The Scholars with Diverse Abilities Program (SDAP) is a grant-funded program that provides students with mild to moderate intellectual disabilities – known as SDAP Scholars – access to a two-year, inclusive college educational experience at Appalachian State University.
In this video, two SDAP Scholars share what the Appalachian Experience means to them.
Many Appalachian students benefit from having peers with intellectual challenges on campus
About Appalachian State University
As a premier public institution, Appalachian State University prepares students to lead purposeful lives. App State is one of 17 campuses in the University of North Carolina System, with a national reputation for innovative teaching and opening access to a high-quality, affordable education for all. The university enrolls more than 21,000 students, has a low student-to-faculty ratio and offers more than 150 undergraduate and 80 graduate majors at its Boone and Hickory campuses and through App State Online. Learn more at https://www.appstate.edu.
Transcript
Anna Ward: So, the Scholars with Diverse Abilities Program, otherwise known as SDAP, is a program set up for people with intellectual disabilities. They come to the university for two years and it’s inclusive. These students have challenges in areas of academics and in areas…sometimes of social skills, or things that a lot of us take for granted in terms of day-to-day routine. So, I’d say what we really want for our students, the over-arching goal, is that they develop skills in self-advocacy and self-determination, so that when they finish they are able to communicate about themselves, talk about what they’re good at, and where they have challenges, and feel okay doing that. And then to learn how to make their own decisions, appropriate decisions, that will lead them to a more independent life. So, students with intellectual disabilities, or any disability, tend to be very reliant on their families and the families are strong advocates for them. We hear a lot of families who after high school they’re thinking, ‘Wow! What’s going to happen to my child?’ So when families come to us, they’re really seeking a way for their children to transition into a better life.
Victoria Hall:Before I came to SDAP it was really hard, but then I started loving it because I love to come here for school.
Louise Hall: Well, I think she wants her independence. She would like to learn the skills, so that she can go out and get a job. She’s very social, she likes people. She wants to meet more people and do different things with them. So this way she can broaden her interests just like any other freshman that comes to college, so that she’ll learn things that she may want to do in her life that thus far she hasn’t thought of.
VH:At first, I was a bit nervous. But then I met some old friends, so I started hanging out with them. They’re cool and funny; they make me laugh. When they see me, they call me Queen Victoria.

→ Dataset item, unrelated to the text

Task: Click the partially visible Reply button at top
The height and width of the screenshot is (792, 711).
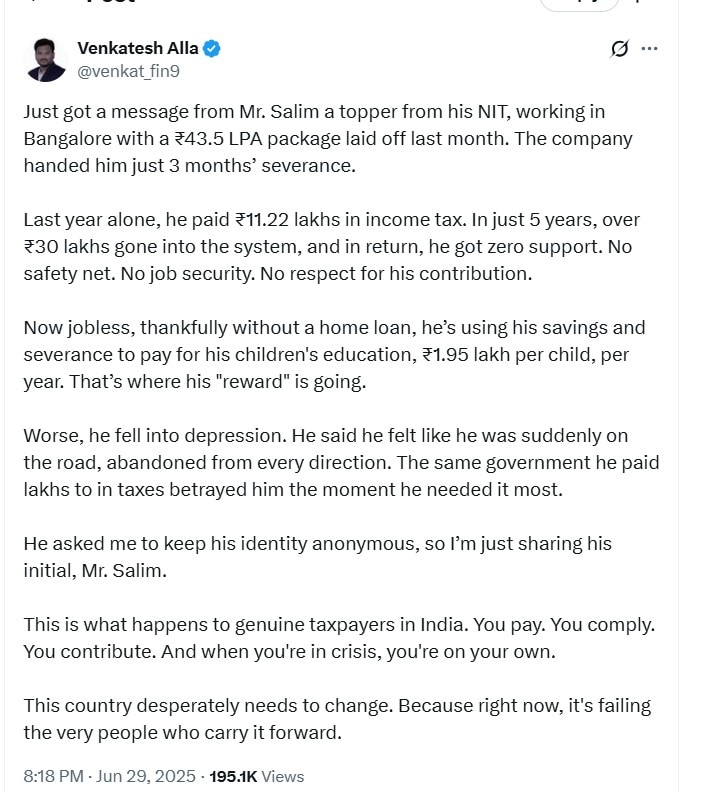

Robert Evans: I think the first day Robert I was shy; I wasn’t very open to people. Robert today, I’m just being myself and telling it how it is.
Delphine Anderson: Robert hopes to learn, here at Appalachian, more than anything how to survive in the real world. This should teach him how to get along with people, how to meet different people, how to interact with different people, because he has a nice personality, he’s a good person, he’s a learner, he wants to learn.

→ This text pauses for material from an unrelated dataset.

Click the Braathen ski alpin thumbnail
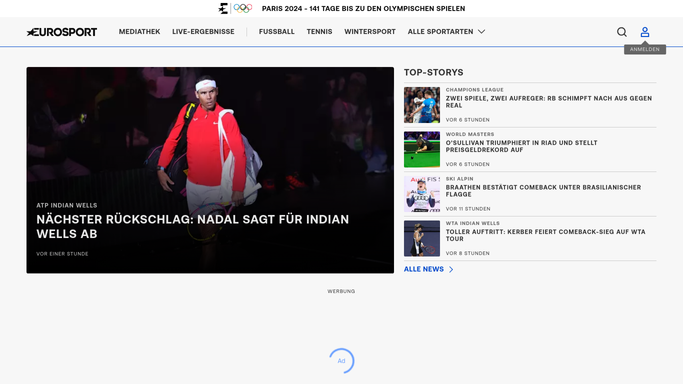Viewport: 683px width, 384px height. (x=422, y=194)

RE: Well, I think my momma is very glad that I went to college and get to experience the college life and meet different people and make friends.
DA: You know, he doesn’t want to be known as being different. He wants the same opportunities as everybody else, but he doesn’t want anything given to him. It gives them a goal that, ‘I can do this. If I work hard, I can be just like her. If that’s what I want, that means I’ve got to work twice as hard and I can do it.’ That’s why I think this program, the way it’s set up, it’s going to give them hope and that’s what everybody needs to be a better person.

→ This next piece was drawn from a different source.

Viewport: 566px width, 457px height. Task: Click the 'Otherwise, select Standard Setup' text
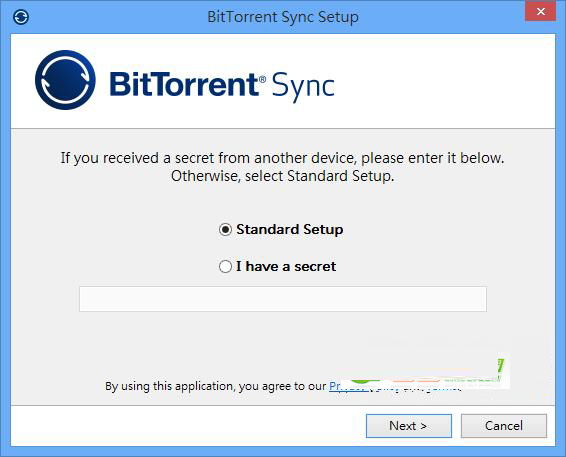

AW: The student supports that are volunteers come in huge numbers, and we have over a hundred and if we break that down on a weekly basis, there are up to ten people working with each individual in the program per week.
Miriam Stapp: The volunteers that work with SDAP…I’ve been amazed to see how many there are on campus. So many students want to get involved, want to help, want to learn, want to be friends with the scholars in the program. They could be walking a scholar to a class to show them where the classroom is, it could be meeting them for lunch, just hanging out, talking, being friends really.
RE: I always have a volunteer, or someone to come with me to take notes or if I need other help in the classroom I’ve always got somebody in class to help me.
MS: Appalachian talks about diversity a lot, as do many college campuses. We can learn about disability rights, minority rights, all the different aspects there are to diversity. You can learn about them all day in a class room, but to truly understand the importance of diversity you have to have relationships with people who belong to those minorities. SDAP strives really hard to integrate community into the scholars lives, and I think the scholars and the other students of Appalachian both benefit a lot from that.
RE: Well, I’d like to thank my momma and I’d like to give a big thank you to the SDAP staff to give me the opportunity to have the college experience.